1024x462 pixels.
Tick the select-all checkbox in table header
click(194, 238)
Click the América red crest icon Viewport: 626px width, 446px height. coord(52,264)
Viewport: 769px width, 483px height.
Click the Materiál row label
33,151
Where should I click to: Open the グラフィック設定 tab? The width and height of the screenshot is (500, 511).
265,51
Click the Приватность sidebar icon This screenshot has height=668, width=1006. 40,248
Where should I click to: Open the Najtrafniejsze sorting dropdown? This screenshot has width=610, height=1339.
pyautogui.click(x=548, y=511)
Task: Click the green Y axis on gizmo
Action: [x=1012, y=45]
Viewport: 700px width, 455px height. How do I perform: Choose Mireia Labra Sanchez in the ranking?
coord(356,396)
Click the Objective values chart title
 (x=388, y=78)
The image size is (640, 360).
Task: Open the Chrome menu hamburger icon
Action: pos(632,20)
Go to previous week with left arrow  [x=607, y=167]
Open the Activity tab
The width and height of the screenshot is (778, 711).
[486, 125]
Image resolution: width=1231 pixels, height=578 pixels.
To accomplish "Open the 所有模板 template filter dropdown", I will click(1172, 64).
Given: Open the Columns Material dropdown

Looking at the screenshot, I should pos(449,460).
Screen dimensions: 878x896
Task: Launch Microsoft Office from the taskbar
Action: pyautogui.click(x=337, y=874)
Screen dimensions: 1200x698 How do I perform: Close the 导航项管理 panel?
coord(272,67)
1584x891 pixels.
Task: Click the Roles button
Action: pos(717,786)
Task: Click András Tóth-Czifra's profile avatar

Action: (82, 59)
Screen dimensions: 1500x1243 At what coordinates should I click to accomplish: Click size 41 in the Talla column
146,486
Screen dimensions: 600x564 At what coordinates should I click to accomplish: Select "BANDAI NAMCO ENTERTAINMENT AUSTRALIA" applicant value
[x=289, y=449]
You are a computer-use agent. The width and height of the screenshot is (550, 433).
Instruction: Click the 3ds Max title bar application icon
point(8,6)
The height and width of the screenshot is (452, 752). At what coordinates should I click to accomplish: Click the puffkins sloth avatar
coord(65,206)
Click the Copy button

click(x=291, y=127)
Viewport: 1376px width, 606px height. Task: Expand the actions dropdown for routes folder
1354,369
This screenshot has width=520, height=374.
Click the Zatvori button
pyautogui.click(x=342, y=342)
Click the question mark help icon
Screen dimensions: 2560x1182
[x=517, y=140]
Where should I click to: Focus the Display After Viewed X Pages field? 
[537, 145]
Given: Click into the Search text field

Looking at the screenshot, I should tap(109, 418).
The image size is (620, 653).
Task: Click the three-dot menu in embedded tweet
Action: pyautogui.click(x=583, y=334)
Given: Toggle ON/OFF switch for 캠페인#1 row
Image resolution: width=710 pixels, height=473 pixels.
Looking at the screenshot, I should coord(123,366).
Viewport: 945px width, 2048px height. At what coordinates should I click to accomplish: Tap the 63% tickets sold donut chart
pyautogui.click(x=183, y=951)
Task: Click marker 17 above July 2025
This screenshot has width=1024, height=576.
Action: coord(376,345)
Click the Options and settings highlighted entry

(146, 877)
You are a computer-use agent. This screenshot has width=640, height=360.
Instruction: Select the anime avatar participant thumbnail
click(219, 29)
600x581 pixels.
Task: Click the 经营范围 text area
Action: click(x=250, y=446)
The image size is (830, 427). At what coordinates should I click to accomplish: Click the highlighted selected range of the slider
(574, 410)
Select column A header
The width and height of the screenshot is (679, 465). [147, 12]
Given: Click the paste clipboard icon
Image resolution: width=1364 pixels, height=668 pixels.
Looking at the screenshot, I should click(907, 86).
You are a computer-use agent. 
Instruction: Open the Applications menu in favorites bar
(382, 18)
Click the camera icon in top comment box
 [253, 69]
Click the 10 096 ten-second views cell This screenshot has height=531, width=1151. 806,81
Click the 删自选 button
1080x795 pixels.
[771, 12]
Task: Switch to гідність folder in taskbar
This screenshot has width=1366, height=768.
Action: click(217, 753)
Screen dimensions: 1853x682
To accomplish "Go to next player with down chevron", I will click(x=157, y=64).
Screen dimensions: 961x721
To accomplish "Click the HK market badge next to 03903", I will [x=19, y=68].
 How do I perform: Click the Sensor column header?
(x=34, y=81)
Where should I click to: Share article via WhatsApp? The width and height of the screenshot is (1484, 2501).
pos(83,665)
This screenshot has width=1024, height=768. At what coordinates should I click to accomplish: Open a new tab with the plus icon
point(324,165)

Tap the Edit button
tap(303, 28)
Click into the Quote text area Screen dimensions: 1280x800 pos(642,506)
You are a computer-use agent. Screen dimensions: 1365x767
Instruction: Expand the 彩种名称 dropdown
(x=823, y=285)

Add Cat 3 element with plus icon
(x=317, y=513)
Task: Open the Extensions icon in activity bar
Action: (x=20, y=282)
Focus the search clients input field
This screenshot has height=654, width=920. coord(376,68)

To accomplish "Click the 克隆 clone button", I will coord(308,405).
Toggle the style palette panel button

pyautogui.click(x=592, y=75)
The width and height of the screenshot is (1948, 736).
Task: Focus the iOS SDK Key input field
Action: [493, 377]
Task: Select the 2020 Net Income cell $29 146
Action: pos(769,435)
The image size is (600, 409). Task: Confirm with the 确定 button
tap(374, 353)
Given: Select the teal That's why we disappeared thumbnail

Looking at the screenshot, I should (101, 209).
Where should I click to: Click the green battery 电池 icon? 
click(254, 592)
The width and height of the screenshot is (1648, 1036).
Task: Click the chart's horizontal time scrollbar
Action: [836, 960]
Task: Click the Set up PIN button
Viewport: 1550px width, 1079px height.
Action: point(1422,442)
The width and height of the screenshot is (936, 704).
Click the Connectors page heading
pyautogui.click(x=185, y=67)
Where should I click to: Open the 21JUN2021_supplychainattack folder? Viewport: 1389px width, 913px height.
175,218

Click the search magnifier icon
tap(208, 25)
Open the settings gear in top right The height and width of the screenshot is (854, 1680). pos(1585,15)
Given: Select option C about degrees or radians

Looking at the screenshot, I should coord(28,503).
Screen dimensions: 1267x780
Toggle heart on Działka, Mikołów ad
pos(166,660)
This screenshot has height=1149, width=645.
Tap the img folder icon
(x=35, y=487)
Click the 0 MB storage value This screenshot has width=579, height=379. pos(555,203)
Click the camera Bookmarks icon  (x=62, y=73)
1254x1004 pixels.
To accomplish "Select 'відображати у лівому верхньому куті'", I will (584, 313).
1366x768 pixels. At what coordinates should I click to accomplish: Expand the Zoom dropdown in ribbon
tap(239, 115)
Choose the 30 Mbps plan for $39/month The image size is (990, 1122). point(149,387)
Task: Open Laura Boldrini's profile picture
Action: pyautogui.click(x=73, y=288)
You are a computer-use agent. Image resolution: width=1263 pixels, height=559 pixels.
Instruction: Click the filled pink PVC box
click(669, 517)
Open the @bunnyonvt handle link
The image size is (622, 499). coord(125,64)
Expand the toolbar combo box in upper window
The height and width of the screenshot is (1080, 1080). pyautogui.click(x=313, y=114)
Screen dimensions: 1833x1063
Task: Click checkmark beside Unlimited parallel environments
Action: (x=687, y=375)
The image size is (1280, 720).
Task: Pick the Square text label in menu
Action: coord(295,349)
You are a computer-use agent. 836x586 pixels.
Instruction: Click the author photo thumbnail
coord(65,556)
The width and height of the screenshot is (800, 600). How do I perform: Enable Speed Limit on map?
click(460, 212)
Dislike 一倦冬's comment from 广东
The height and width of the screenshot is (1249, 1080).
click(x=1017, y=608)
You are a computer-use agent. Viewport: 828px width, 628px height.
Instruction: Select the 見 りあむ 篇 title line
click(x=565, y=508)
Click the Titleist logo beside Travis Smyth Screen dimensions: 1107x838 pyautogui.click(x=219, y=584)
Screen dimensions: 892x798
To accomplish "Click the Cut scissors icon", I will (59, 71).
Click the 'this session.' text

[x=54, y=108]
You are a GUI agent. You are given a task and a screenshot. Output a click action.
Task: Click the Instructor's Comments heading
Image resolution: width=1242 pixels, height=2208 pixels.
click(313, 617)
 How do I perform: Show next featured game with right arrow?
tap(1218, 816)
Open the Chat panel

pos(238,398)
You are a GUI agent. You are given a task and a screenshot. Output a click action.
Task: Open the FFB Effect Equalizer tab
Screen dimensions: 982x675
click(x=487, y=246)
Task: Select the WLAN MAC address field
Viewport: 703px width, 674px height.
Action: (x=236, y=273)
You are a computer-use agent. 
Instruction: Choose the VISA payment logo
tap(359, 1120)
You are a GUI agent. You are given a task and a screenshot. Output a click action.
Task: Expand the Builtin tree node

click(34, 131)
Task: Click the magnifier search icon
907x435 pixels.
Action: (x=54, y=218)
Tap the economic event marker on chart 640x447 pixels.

----------

## Task
Scan the material above. Return every line containing the string "agent".

## Expected output
You are a computer-use agent. The width and height of the screenshot is (550, 433).
You are a computer-use agent. This screenshot has width=640, height=360.
You are a computer-use agent. 
You are a computer-use agent. Screen dimensions: 1365x767
You are a computer-use agent. Image resolution: width=1263 pixels, height=559 pixels.
You are a computer-use agent. 836x586 pixels.
You are a computer-use agent. Viewport: 828px width, 628px height.
You are a GUI agent. You are given a task and a screenshot. Output a click action.
You are a GUI agent. You are given a task and a screenshot. Output a click action.
You are a computer-use agent. 
You are a GUI agent. You are given a task and a screenshot. Output a click action.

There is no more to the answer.